Мысль эта была для него не по-церковному абстрактна, а совершенно конкретна, злободневна, вела к решению сегодняшних жгучих вопросов. Не случайно он связывает замысел «Милосердия» со своей болью от нужды окружающих его крестьян, с возрастающей любовью к трудовому люду. Это для него совершенно очевидно: когда он писал картину, ему было «это ясно, дорого, любовно…»

Что же отличает «Милосердие» от «Тайной вечери», «Вестников воскресения», «Христа в Гефсиманском саду»? Что в «Милосердии» этапного для творчества Ге? А то, что раньше художник отсылал зрителя к прошлому, как бы призывал: «Вспомните, как мучился, страдал, жертвовал ради вас когда-то такой же человек, что и вы!»; теперь же, в «Милосердии», Ге говорит: «Вот он, Христос, рядом с вами, самый нищий, самый униженный, самый оскорбленный из вас. Полюбите его, и станете лучше, и жизнь ваша станет лучше!»
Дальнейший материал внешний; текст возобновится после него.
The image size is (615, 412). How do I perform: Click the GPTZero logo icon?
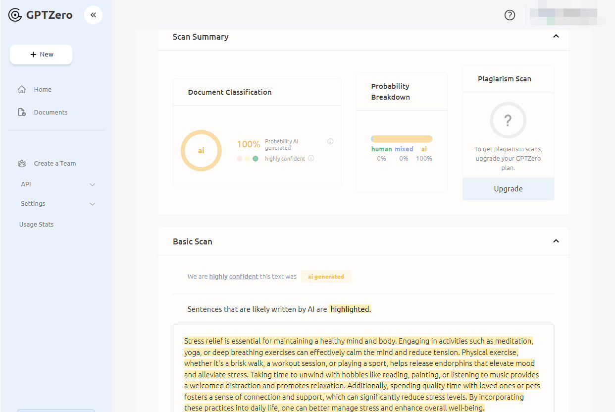point(15,15)

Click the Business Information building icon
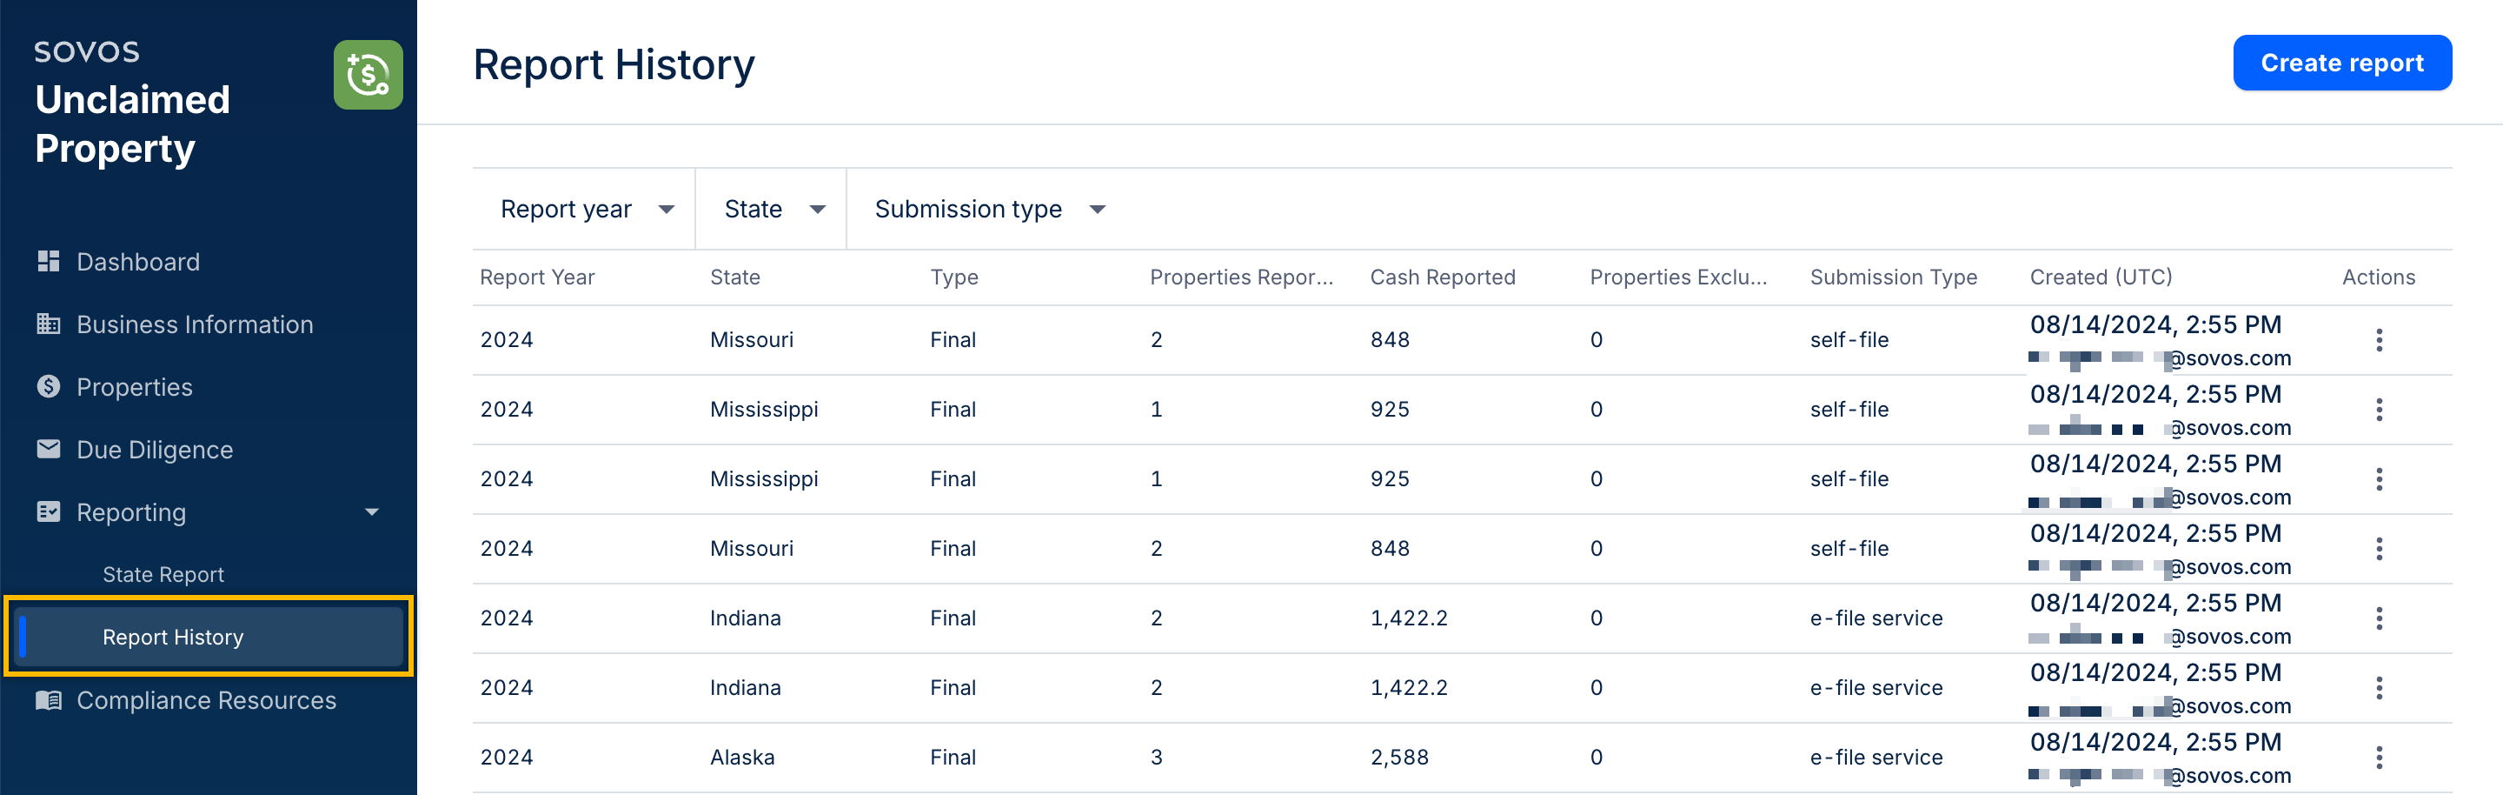click(x=48, y=324)
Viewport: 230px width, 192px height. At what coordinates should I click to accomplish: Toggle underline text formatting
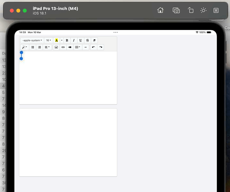pyautogui.click(x=81, y=40)
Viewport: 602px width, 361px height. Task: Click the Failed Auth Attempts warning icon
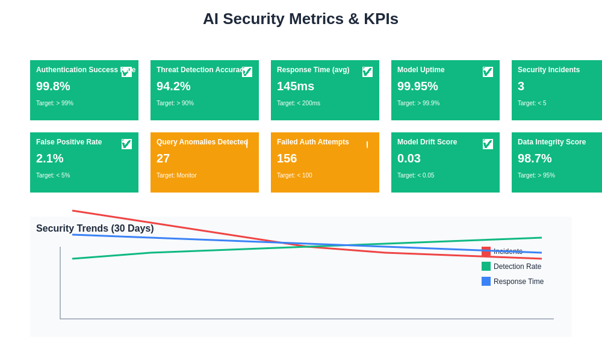(x=367, y=144)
Толстой записал через десять лет в дневнике: «Церкви сделали из Христа Бога спасающего, в которого надо верить и которому надо молиться. Очевидно, что пример его стал не нужен. Работа истинных христиан именно в том, чтобы разделать эту божественность (картина Ге). Если он человек, то он важен примером и спасет только так, как себя спас, т. е. если я буду делать то же, что он».
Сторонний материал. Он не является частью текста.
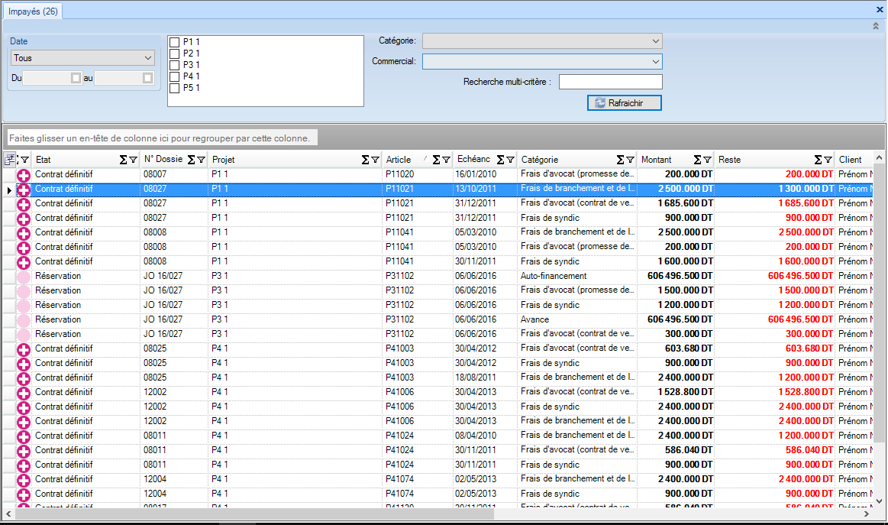The height and width of the screenshot is (525, 888).
Task: Open the Date dropdown showing Tous
Action: tap(83, 58)
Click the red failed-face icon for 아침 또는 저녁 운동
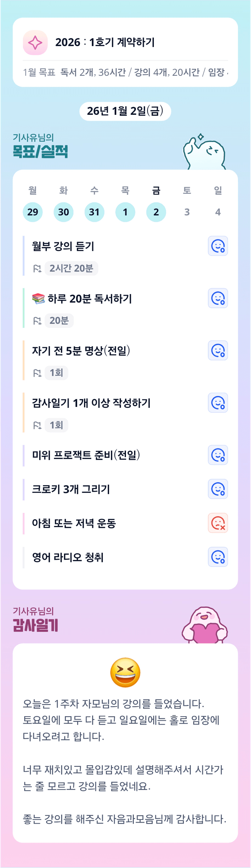The height and width of the screenshot is (868, 251). pyautogui.click(x=218, y=523)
Упоминая Ге, Толстой имеет в виду «Что есть истина?».

А вдруг Ге не случайно написал ее поверх «Милосердия»? Вдруг в его наитии прорвалась преднамеренность?..

В «Милосердии» Ге еще не создал сплава мысли и формы, он прямолинеен, плакатен. Он увлечен, счастлив от того, что открыл, а как — не все ли равно! Отсюда и «дачница» — написал портрет невесты сына Петра, милой, чудесной девушки, которую всей душой полюбил, — чем не героиня? Написал оборванного грязного бродягу — чем не Христос?

Все сходились на том, что картина не получилась из-за самого сочетания Христа с современным человеком. Но не в сочетании дело, а в том, что отношения Христа и барышни-дачницы облегчены, мелки. Скоро Толстой придет к тому же замыслу и напишет рассказ потрясающей силы — «Чем люди живы?» Там тоже человек встретил ангела господня и сделал ему добро. Но у Толстого не барышня, а нищий мужик, и не кружечку воды подал, а последнюю рубаху снял и надел на замерзшего ангела, принявшего человеческий образ. У Толстого голодная баба последнюю краюху хлеба отдала незнакомцу. У Толстого мужик добр и щедр, а барин жесток и скуп. У Толстого речь идет о рождении и смерти, о смысле жизни, а у Ге о глотке воды на берегу реки, о том, что не требует ни сомнений, ни труда, ни жертвы. Вот почему Толстой заставил содрогнуться современников, а «Милосердие» Ге показалось им никчемной и натянутой жанровой картинкой.